WHAT YOU HAVE TO DO:
Both the line with "724x1568 pixels." and the line with "Select the start pseudo state circle" in the records below must appear in the output, along with every line between them, exactly and with nothing added.

(Source data)
⟨

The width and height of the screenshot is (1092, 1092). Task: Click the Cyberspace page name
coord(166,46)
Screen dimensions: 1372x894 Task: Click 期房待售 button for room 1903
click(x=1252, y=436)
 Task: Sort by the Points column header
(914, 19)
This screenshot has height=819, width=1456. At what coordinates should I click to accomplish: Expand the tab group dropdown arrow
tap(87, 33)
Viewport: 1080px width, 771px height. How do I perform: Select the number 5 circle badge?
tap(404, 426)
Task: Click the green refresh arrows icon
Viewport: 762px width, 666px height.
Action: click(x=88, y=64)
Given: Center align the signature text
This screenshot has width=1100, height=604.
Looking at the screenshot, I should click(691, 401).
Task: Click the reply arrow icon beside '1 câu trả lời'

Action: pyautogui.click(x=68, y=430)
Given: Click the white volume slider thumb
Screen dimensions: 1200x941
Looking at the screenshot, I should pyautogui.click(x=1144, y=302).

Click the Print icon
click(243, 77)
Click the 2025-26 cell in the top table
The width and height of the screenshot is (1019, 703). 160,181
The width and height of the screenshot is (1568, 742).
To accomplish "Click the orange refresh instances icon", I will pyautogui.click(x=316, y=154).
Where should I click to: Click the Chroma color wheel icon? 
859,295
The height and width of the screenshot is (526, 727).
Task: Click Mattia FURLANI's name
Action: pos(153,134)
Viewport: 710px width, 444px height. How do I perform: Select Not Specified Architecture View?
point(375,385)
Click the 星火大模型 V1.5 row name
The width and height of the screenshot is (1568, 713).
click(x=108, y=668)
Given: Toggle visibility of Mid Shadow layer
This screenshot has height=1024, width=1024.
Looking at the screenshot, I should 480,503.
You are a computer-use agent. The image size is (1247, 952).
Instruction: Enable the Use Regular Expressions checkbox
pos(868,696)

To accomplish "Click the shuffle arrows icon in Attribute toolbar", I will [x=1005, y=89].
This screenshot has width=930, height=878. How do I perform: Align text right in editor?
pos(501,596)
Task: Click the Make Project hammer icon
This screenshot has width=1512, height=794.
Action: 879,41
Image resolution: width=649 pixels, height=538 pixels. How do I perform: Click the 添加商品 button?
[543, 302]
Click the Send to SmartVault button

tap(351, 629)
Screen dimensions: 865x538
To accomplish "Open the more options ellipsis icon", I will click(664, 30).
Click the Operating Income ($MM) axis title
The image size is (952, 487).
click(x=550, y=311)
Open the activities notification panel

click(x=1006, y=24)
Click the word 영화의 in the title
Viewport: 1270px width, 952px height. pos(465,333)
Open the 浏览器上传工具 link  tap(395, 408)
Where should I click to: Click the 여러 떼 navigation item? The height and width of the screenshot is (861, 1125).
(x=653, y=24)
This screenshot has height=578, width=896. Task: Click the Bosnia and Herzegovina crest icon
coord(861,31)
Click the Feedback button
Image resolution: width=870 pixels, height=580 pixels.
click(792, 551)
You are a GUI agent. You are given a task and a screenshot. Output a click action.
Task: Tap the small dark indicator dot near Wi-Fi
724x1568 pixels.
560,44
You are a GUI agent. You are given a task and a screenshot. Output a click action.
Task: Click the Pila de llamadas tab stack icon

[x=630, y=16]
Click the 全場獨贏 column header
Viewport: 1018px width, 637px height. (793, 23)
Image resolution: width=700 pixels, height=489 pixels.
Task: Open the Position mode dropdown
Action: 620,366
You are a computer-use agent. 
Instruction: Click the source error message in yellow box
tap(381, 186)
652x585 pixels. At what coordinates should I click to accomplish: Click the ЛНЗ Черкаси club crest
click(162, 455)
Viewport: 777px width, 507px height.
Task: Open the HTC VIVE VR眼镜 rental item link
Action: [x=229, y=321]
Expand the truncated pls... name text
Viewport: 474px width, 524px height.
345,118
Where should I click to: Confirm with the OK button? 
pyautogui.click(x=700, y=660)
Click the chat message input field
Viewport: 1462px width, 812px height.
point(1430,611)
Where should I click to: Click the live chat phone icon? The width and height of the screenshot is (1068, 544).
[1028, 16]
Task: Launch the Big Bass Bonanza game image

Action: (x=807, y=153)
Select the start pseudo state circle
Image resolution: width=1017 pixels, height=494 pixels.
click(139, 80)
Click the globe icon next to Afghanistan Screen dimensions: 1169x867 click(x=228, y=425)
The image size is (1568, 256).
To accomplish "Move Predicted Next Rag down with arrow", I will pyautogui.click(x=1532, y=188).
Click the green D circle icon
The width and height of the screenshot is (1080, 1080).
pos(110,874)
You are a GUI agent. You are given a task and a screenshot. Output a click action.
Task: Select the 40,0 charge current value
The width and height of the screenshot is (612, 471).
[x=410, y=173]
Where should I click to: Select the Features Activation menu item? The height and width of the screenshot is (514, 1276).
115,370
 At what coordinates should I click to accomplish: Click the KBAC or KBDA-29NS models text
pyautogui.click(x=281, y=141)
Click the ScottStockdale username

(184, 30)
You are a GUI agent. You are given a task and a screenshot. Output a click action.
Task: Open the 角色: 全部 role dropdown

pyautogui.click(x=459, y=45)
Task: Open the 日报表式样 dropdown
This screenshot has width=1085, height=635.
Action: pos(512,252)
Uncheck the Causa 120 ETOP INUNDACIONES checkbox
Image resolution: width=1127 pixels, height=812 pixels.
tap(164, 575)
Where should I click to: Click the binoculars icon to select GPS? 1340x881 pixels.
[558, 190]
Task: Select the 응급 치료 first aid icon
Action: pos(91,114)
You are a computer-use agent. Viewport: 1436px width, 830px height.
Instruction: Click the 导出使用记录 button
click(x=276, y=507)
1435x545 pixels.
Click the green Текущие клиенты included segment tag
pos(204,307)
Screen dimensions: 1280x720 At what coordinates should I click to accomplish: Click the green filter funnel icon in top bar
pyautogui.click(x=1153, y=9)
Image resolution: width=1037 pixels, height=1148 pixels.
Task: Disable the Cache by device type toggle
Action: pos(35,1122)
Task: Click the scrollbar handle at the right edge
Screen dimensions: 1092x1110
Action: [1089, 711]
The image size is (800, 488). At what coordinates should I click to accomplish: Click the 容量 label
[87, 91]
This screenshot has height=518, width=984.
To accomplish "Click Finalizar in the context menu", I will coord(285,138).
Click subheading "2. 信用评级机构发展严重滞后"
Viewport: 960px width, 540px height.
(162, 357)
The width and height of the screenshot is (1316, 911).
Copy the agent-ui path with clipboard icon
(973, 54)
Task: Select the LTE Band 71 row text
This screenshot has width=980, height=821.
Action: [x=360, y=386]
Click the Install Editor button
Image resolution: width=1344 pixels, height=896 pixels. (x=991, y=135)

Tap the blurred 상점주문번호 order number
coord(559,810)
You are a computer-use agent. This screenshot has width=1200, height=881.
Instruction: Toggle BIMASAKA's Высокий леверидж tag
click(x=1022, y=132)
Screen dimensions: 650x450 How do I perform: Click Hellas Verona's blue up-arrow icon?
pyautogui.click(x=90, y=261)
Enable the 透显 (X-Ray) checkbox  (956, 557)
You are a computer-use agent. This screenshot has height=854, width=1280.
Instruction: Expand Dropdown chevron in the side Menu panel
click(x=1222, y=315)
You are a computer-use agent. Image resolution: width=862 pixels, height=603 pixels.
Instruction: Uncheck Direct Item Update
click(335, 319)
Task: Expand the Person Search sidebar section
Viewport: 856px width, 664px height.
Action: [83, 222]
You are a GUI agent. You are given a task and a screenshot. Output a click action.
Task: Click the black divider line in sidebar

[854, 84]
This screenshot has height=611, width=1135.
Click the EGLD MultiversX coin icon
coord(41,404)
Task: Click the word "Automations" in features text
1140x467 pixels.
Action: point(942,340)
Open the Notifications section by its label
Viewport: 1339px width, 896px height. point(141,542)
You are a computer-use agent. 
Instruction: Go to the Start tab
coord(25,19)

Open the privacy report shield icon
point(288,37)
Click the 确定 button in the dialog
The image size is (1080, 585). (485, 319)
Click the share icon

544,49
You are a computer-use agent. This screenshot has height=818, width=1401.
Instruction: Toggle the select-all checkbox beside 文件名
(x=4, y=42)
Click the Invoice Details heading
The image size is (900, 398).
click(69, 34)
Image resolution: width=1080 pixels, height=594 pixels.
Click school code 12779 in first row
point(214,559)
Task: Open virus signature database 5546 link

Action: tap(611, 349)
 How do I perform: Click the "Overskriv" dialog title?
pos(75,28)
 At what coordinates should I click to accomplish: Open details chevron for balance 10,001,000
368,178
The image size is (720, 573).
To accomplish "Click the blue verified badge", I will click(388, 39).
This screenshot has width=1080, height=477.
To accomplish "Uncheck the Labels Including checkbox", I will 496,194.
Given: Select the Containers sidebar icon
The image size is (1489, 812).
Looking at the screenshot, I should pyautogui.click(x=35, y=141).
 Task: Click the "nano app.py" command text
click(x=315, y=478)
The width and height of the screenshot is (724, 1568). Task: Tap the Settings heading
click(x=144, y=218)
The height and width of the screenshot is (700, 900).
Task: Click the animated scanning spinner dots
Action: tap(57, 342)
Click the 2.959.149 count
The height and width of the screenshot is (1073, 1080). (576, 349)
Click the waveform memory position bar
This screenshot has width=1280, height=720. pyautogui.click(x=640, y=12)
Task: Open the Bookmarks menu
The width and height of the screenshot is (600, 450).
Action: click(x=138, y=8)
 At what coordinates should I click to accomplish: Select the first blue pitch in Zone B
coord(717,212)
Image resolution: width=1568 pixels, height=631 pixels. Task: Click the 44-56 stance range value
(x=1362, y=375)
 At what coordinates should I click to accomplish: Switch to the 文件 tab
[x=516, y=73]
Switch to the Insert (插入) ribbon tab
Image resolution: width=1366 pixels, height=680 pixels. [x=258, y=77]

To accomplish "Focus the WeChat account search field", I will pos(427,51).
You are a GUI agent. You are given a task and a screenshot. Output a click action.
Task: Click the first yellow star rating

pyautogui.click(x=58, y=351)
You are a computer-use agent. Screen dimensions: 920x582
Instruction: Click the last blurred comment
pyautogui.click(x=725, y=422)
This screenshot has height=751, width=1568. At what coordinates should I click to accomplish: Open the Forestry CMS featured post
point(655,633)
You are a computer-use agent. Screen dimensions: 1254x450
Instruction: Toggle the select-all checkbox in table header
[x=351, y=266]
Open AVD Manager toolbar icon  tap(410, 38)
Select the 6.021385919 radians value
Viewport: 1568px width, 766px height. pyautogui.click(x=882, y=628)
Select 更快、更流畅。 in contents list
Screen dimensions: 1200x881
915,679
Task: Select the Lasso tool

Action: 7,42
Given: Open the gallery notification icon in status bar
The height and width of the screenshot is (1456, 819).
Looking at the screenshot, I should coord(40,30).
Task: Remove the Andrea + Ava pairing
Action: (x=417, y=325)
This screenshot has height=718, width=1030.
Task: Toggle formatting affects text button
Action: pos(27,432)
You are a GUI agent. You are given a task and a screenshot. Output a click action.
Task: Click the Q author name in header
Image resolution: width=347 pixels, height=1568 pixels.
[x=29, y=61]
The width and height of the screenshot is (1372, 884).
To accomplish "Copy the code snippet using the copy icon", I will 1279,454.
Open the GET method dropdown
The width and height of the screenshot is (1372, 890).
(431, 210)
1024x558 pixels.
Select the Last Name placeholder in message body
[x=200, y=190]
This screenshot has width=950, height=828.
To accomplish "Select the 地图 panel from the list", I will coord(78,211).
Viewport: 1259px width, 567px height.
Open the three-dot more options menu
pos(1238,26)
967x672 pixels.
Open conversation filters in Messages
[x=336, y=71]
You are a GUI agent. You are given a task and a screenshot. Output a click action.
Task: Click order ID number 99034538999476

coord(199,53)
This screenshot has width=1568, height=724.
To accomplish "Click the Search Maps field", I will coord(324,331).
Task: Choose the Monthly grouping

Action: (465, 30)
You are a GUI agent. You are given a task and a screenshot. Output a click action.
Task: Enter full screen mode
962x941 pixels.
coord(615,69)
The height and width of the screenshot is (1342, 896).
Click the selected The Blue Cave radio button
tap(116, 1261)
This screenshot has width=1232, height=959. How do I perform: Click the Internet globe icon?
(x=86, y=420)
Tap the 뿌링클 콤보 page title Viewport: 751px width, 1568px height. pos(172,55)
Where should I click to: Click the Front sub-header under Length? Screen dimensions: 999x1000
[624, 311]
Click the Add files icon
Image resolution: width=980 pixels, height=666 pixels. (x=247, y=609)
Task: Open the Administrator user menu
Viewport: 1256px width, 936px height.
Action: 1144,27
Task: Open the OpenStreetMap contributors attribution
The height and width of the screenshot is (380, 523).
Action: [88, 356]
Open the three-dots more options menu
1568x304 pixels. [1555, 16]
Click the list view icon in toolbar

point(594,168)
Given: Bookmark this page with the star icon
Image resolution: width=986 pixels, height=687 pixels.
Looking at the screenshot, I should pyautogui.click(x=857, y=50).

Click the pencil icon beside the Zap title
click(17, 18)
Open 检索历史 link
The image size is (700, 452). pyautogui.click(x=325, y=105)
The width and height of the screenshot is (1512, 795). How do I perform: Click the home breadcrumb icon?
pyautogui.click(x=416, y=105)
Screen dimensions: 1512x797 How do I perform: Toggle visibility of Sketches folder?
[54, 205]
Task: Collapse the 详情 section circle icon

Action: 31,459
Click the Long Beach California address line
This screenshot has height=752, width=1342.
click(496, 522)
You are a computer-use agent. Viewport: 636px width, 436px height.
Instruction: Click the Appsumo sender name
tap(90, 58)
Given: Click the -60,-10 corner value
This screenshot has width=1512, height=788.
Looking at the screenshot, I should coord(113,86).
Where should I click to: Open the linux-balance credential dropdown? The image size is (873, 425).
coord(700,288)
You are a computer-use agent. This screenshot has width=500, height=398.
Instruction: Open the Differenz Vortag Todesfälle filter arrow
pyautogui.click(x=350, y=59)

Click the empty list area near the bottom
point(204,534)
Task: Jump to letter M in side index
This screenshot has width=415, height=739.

⟩

REPLY TO THE EXERCISE:
724x1568 pixels.
560,44
You are a GUI agent. You are given a task and a screenshot. Output a click action.
Task: Click the Pila de llamadas tab stack icon

[x=630, y=16]
Click the 全場獨贏 column header
Viewport: 1018px width, 637px height. (793, 23)
Image resolution: width=700 pixels, height=489 pixels.
Task: Open the Position mode dropdown
Action: 620,366
You are a computer-use agent. 
Instruction: Click the source error message in yellow box
tap(381, 186)
652x585 pixels. At what coordinates should I click to accomplish: Click the ЛНЗ Черкаси club crest
click(162, 455)
Viewport: 777px width, 507px height.
Task: Open the HTC VIVE VR眼镜 rental item link
Action: [x=229, y=321]
Expand the truncated pls... name text
Viewport: 474px width, 524px height.
345,118
Where should I click to: Confirm with the OK button? 
pyautogui.click(x=700, y=660)
Click the chat message input field
Viewport: 1462px width, 812px height.
point(1430,611)
Where should I click to: Click the live chat phone icon? The width and height of the screenshot is (1068, 544).
[1028, 16]
Task: Launch the Big Bass Bonanza game image

Action: (x=807, y=153)
Select the start pseudo state circle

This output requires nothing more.